First mediatek phone hits glbenchmark

tangey

Veteran
Mediatek has been making big noises in China with its MT6573 Soc, that includes an unknown SGX core. Recent press announcements from them have shown that the chip is shipping in big volume, and having only started shipping in August, they are predicting 10M by the end of this calendar year. there has been press reports that mediatek has had to look for more production capability from its foundry partners as demand for the chip has exceeded expectation.

It was thought by some that this chip was using SGX520, IMG's smallest and lowest performing GLes2.0 compliant core, although I saw no info to lead me to believe that.

The Lenovo a60 phone has just been posted to Glbenchmark, and it confirms that the Soc in fact contains SGX531.
http://www.glbenchmark.com/phonedetails.jsp?benchmark=glpro21&D=Lenovo+A60&testgroup=overall

This core was initially licensed to Philips NXP division 3 years ago for STB (then sold to trident) and until recently this was the only known use of this core.
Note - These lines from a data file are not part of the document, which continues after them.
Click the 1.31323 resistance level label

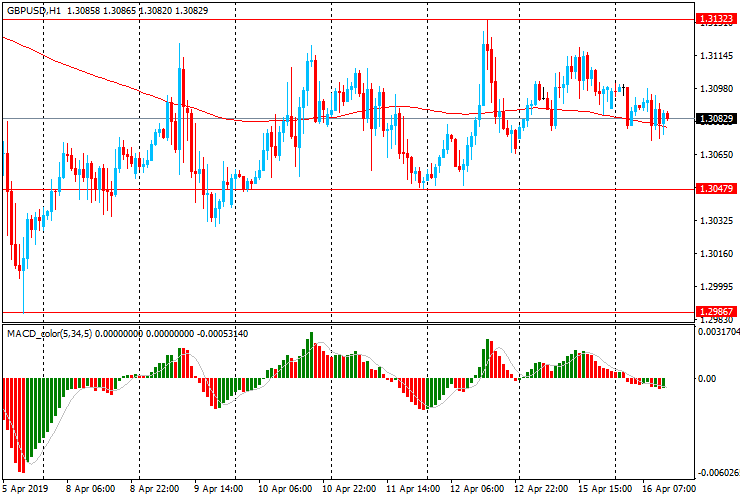716,19
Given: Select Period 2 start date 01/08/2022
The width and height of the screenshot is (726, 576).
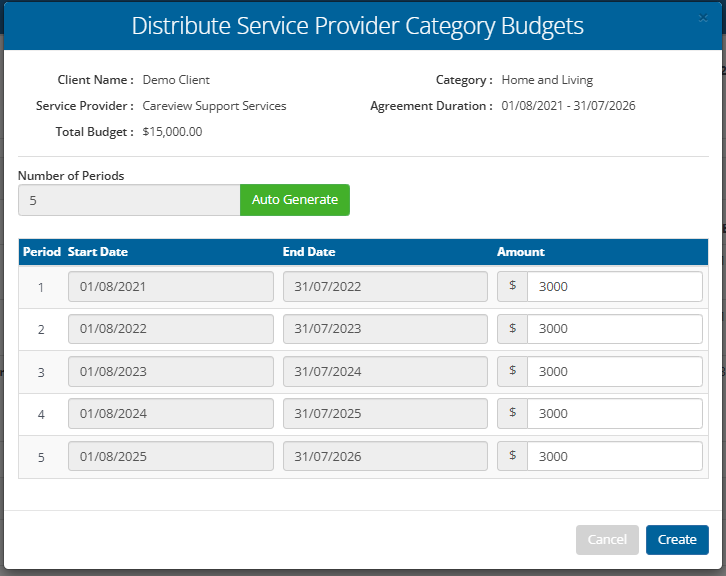Looking at the screenshot, I should [170, 329].
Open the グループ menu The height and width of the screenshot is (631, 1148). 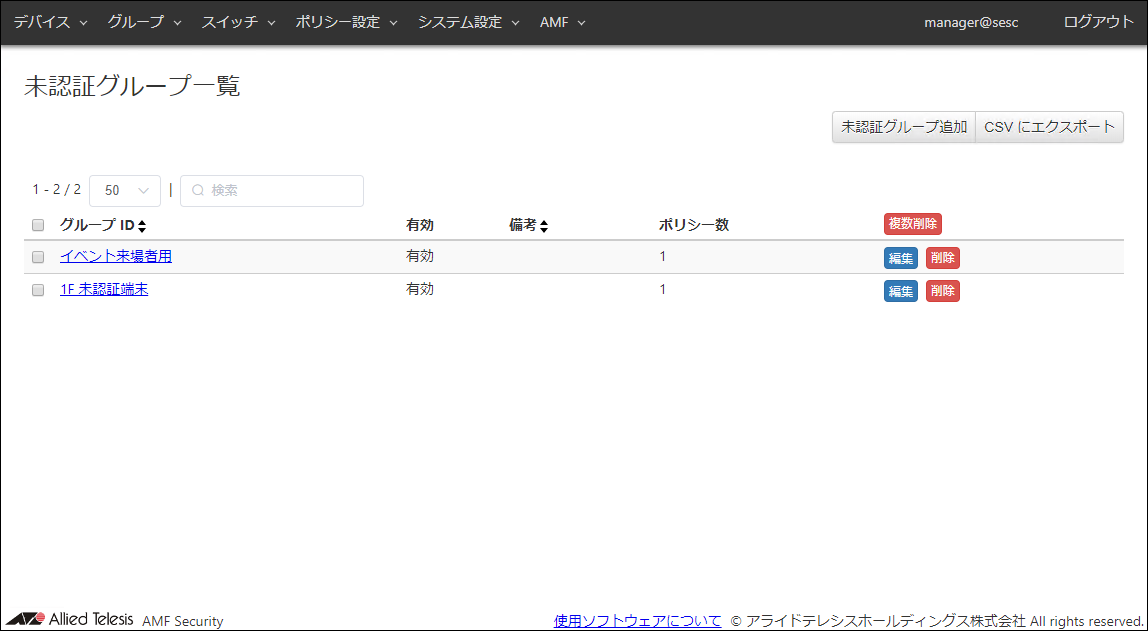click(x=144, y=22)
At the time, much was made of its major unique feature, that being a 128-bit bus.This core has recently also been revealed to be in an Renesas chip destined for In-Car navigation solutions, the R-Car-E1 chip. (the chip is from a line of chips that Renesas inherited from NEC)

Interesting to note that this low cost chip is slightly outperforming the Iphone 3GS on graphics tests, and significantly outperforming it on the "pro" tests.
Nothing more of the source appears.